A previsão das férias remuneradas e a possibilidade de conversão de férias não usufruídas em dinheiro devem estar previstas em lei, necessariamente, em respeito ao princípio da legalidade. O gozo de férias anuais é decorrente de um direito social reconhecido a todos os trabalhadores, nos termos do disposto no parágrafo 4º do artigo 39 e do inciso XVII do artigo 7º da Constituição Federal.

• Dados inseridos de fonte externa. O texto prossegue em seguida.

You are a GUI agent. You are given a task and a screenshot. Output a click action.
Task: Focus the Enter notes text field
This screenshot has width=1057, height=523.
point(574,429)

Inclusive, há decisão do Supremo Tribunal Federal (STF) quanto ao reconhecimento desse direito, em sede de repercussão geral – Recurso Extraordinário (RE) nº 650.898. Também confirmam esse entendimento as disposições do Acórdão nº 4529/17 – Tribunal Pleno do Tribunal de Contas do Estado do Paraná (TCE-PR).

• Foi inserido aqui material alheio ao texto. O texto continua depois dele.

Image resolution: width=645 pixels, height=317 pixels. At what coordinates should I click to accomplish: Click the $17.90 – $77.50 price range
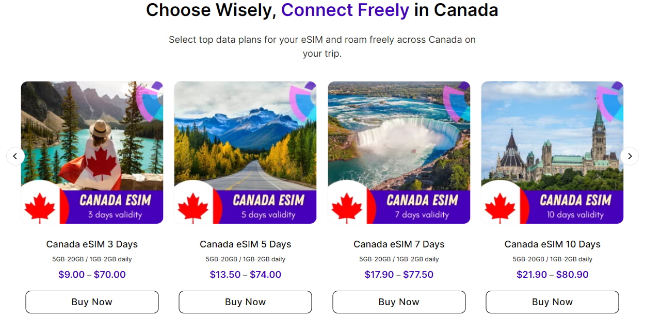click(399, 275)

A indenização de férias não usufruídas a prefeito somente será devida quando atendidas, cumulativamente, três condições. Não é necessário, contudo, a existência de lei prevendo expressamente o direito à indenização no caso de férias não gozadas, uma vez que se trata de direito decorrente do direito ao gozo de férias.
A primeira condição é a existência de legislação municipal que preveja o direito ao recebimento de férias anuais remuneradas e adicional de um terço aos gestores municipais, assim como viabilidade orçamentária e financeira para a sua concessão. Essa viabilidade deve levar em conta a realidade financeira do município; a Lei de Diretrizes Orçamentárias (LDO); a Lei Orçamentária Anual (LOA); a Lei Complementar nº 101/00 (Lei de Responsabilidade Fiscal – LRF), notadamente seus artigos 16 e 17; e os limites do artigo 29-A e parágrafo 1º da Constituição Federal (CF/88).
A segunda é o gestor municipal ter concluído o mandato sem o gozo das férias, sendo que a indenização deverá ser recebida somente após o final do mandato. A terceira é o impedimento ao gozo das férias ter ocorrido em razão de necessidade da administração, de forma excepcional, devendo o gestor municipal colacionar documentos e justificativas à entidade administrativa que demonstrem a impossibilidade do usufruto do direito sem prejuízo à atividade e obrigações inerentes ao cargo.
A conversão em pecúnia do valor das férias vencidas e não gozadas no decorrer da legislatura referente aos períodos já vencidos é indevida, uma vez que as férias poderão ser usufruídas oportunamente, pois a indenização das férias vencidas e não usufruídas na atividade é devida somente após o término do mandato do gestor municipal. No caso de pagamento de indenização no decorrer do mandato, deve ser reconhecido como indevido o pagamento efetivado a esse título, impondo-se o ressarcimento de tais valores, com incidência de juros e correção monetária a partir da data do pagamento indevido.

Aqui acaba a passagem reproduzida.